Steve always had profound faith that as computers got better and better, their magic would become accessible to regular folks. His faith usually proved visionary, but in this case he was embarrassingly wrong, or at the very least he was decades ahead of his time, which is too far ahead for an investor pouring millions of his own dollars into a company.

“The fundamental problem was that the market for 3-D was always small because it’s highly sophisticated,” says Adobe’s John Warnock. “It’s just hard stuff, extremely hard, but that’s why the Pixar engineers get off on it. Artists usually don’t relate to it. Three-D is a different mindset. You have to be a storyteller, cameraman, modeler, artist, and a mathematician as well to some extent.

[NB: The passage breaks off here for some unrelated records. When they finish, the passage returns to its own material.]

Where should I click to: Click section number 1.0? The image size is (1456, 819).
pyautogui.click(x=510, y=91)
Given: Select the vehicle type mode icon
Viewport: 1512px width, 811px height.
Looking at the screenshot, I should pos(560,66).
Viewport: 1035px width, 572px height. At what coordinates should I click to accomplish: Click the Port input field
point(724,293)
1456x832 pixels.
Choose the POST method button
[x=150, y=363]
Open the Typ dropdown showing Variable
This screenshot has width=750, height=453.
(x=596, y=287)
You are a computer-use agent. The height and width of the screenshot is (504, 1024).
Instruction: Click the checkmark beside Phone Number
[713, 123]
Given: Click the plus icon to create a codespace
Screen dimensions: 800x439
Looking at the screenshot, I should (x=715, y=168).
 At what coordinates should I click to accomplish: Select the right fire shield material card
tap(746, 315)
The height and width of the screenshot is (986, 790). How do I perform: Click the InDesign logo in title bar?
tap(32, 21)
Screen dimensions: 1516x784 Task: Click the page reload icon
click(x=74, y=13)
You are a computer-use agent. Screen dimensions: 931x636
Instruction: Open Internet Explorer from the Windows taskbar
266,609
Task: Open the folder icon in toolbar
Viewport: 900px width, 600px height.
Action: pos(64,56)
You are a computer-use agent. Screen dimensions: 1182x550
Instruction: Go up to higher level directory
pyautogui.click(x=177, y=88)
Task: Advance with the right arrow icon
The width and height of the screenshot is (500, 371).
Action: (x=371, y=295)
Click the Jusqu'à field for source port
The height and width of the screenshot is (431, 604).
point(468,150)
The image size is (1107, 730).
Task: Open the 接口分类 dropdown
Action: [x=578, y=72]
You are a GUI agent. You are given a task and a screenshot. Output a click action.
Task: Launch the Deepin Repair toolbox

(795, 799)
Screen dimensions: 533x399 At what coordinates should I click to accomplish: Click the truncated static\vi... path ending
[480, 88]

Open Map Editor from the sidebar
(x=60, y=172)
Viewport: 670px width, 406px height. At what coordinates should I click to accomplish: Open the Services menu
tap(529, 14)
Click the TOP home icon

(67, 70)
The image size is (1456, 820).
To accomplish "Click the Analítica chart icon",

You have to create algorithms and procedures. If you’re Ed Catmull you can do that stuff, but if you’re almost anyone else, you can’t.”

Looking back, John Warnock says that what Steve Jobs was trying to do at Pixar was like “trying to mass produce a Stradivarius.” A virtuoso like Midori could play one of the perfectly crafted violins and produce tones of subtle, nuanced beauty. But giving Strads to millions of music students wouldn’t make them into Midoris. And giving Pixar’s software to everyday artists wouldn’t make them into Oscar winners like John Lasseter.

One of Steve’s most cherished beliefs was that people could do great things if you gave them great tools, which was a noble sentiment, and often true, but it was also true that in many fields people also needed extraordinary talent and hard training to do great things. That was the case with 3-D computer art, but Steve stubbornly persisted. “Steve was always trying to figure out why the Adobe model didn’t work for Pixar,” recalls Pam Kerwin.

• • •

IN THE LATE 1980S Steve had wanted to kill Pixar’s five-person animation team because it didn’t turn a profit. They saved their jobs by winning the Oscar for Tin Toy in the spring of 1989, but even afterward, Steve implored them to find a way to make money. Ralph Guggenheim, who managed the small group, came up with a strategy: They would hire themselves out to make television commercials, which would bring in plenty of cash while they kept improving the state-of-the-art in 3-D animation. Then they would try to produce a half-hour television special, probably for the Christmas season. And eventually, they would fulfill Ed’s dream—now entering its third decade—of making a feature-length film with computers.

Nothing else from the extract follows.